Tof : A la base tu te sens plutôt peintre, musicien … chanteur ?Tom Baxter : … bookmaker? voyageur? englishman ?… [Rires] Oh non je suis français aujourd’hui ! [Rires] Hmmm, c’est une bonne question à vrai dire. C’est impossible de dire si je suis plus l’un ou l’autre parce que pour moi ça fait vraiment partie d’une démarche créative et artistique qui est bien plus qu’un besoin vital dans le sens où ça me met à l’écoute de moi-même et de ce que j’ai de plus profond et de vrai. Tu comprends, c’est quelque chose qui me permet d’être continuellement au plus près de l’émotion, des personnes, de la fragilité de la vie, et de le faire partager. Au delà de cela, me dire que cette émotion a un impact sur le public, que mon travail nourri lui-même de nombreuses influences, puisse être une source d’inspiration pour d’autres, c’est ce qui fait qu’à mon avis, de toute ma vie, je ne pourrai pas choisir entre musique, peinture écriture. C’est plus une manière d’être vitale que l’envie d’avoir du succès. Bien sûr le succès est fantastique, mais il faut y faire très attention, car il est comme un animal sauvage! Tu sais, je suis assez d’accord avec la phrase de Charlie Chaplin, qui dit que le public est comme une bête sans tête, qui, confrontée à plusieurs personnes, n’est pas facile à contrôler, mais qui individuellement est adorable. Je pense aussi que lorsqu’on se lance dans une entreprise artistique spécialement pour un public, on se coupe de ce que l’on est vraiment, de l’émotion, et surtout une fois la mode passée, on s’aperçoit que ce qu’on a fait n’était pas si créatif, par ce que pas vrai, pas authentique. Ce que je peux dire aussi, c’est que la musique est plus directe qu’un autre art, et entraîne moins de déperdition dans le message. Au contraire, dans la peinture il y a des subtilités qui font qu’un tableau peut être interprété de différentes manières et cela peut mettre du temps avant que les gens comprennent. Même là maintenant il y a des choses que j’ai du mal à exprimer dans l’interview, alors que dans une chanson, je la dirais mieux .
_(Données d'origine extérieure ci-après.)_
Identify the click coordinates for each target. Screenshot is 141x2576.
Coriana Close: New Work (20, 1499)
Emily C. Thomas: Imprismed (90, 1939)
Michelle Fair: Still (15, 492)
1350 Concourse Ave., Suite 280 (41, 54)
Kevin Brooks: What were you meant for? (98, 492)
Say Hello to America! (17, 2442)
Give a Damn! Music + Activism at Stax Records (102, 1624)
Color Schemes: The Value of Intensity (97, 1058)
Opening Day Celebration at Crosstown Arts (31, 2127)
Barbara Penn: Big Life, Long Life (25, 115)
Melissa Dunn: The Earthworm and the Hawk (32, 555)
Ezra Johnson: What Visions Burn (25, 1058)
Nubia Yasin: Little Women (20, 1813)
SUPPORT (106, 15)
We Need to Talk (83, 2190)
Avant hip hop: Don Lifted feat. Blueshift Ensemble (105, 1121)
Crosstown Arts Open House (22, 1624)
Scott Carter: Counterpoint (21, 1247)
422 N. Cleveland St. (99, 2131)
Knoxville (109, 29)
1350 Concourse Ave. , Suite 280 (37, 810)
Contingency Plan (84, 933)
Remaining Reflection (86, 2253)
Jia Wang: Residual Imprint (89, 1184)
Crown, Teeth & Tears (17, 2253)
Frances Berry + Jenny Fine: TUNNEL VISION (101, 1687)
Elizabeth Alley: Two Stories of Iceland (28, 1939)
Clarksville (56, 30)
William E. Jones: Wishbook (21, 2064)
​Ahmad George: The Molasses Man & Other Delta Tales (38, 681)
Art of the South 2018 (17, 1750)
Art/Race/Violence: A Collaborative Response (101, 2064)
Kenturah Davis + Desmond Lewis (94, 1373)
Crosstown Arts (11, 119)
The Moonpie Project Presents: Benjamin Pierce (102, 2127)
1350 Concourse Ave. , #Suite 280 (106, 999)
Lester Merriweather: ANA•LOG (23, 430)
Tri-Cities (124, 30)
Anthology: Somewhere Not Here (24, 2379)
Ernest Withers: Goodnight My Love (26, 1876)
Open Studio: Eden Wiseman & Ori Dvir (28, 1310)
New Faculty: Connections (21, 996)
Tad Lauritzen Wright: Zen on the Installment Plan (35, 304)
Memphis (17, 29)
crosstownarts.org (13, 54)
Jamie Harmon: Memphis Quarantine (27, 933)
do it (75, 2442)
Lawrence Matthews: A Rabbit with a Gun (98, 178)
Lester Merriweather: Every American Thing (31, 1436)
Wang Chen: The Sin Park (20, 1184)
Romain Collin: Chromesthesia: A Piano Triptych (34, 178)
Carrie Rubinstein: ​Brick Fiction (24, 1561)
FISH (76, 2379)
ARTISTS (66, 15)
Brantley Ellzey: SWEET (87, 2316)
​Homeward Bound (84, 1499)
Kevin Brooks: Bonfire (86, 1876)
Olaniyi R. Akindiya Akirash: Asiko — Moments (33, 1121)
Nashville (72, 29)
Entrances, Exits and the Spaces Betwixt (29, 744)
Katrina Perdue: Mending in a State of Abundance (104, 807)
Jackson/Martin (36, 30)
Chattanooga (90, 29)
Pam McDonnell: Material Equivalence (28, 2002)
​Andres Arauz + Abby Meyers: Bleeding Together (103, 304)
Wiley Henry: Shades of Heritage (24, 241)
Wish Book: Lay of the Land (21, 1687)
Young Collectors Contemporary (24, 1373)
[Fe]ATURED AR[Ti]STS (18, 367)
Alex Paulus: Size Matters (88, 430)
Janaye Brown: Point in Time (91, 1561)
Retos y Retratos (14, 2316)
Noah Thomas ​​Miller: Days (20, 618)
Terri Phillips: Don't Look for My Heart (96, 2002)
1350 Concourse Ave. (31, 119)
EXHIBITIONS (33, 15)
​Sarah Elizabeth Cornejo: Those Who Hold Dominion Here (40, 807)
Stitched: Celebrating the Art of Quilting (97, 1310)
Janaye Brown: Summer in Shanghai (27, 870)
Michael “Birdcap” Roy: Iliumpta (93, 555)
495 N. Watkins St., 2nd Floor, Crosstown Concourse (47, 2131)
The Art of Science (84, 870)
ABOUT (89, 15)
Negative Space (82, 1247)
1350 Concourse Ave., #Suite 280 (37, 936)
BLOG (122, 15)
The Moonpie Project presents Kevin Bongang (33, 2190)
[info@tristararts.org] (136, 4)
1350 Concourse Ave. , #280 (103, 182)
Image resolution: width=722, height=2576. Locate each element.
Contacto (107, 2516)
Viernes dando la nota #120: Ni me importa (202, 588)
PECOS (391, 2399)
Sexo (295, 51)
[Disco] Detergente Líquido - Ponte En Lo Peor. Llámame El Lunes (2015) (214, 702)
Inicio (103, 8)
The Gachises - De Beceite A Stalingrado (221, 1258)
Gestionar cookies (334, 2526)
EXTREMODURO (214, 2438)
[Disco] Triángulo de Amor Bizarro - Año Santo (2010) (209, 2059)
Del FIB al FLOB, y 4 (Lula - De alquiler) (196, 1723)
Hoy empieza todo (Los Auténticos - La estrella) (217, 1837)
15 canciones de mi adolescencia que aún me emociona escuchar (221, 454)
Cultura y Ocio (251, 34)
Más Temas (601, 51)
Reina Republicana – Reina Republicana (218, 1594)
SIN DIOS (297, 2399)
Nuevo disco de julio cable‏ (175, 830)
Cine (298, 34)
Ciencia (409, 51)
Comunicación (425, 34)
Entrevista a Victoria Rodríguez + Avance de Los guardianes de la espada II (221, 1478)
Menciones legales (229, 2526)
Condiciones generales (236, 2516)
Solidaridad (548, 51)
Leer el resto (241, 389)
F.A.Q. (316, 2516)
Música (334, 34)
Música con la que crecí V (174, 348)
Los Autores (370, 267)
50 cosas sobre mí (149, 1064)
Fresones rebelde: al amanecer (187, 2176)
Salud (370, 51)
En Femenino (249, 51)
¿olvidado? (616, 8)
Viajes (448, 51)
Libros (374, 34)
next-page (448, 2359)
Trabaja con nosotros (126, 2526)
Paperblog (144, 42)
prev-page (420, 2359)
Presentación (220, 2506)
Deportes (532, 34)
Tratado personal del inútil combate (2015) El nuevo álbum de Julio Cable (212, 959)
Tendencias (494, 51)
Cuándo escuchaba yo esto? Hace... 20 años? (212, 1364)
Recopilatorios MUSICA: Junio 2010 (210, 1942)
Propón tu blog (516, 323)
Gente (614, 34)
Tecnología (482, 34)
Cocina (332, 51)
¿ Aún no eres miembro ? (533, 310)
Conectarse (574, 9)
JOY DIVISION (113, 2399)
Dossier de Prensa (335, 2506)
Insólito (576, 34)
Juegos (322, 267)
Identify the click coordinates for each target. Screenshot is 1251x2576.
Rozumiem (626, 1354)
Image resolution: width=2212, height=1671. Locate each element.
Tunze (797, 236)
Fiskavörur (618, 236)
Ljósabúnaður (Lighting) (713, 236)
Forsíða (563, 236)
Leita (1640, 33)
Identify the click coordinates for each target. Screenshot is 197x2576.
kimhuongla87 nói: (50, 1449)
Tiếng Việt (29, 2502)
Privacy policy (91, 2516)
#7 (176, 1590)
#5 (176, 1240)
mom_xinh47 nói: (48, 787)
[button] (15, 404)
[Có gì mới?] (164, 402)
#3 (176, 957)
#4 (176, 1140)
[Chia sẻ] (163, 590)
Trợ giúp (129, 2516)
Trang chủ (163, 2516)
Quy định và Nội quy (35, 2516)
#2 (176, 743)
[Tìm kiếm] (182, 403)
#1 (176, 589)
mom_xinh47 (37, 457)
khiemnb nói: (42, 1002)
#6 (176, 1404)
Tof : Est-ce que tu t’impliques également dans la réalisation de tes clips? Je pense en particulier au clip de Better, qui montre un baiser lesbien et un baiser gay … Toutes les réactions ont été bonnes ?Tom Baxter : L’idée de la vidéo était effectivement la mienne. J’y ai mis beaucoup de passion, et je voulais absolument que toute les formes d’amour y soient représentées. Je voulais un résultat subtil, et qu’il y ait un sentiment d’unité entre toutes les personnes à l’écran. Je n’ai pas rencontré de problèmes, on n’est plus à la préhistoire quand même! Et puis les images sont très belles et très touchantes, vraiment bien loin d’une démarche de provocation.


Tof : Pourquoi avoir appelé ton album Skybound? C’est parce qu’il raconte l’histoire de quelqu’un qui survole sa vie ?
Tom Baxter : Skybound, à la base, ça voudrait dire « direction le ciel », mais là c’est surtout lié au mythe d’Icare et au moment où celui-ci s’échappe du labyrinthe, sous les conseils avisés de son père Dédale, qui lui a confectionné des ailes de cire. C’est tout la symbolique autour du thème de la vie, de la liberté, du voyage, avec toujours à l’esprit l’idée qu’il ne faut pas s’approcher trop près du soleil… Il y est question d’un parcours initiatique : Dans la première chanson il est amoureux. Dans la deuxième on lui a brisé le coeur mais il est prêt à être optimiste. Sur la troisième chanson il re-tombe amoureux…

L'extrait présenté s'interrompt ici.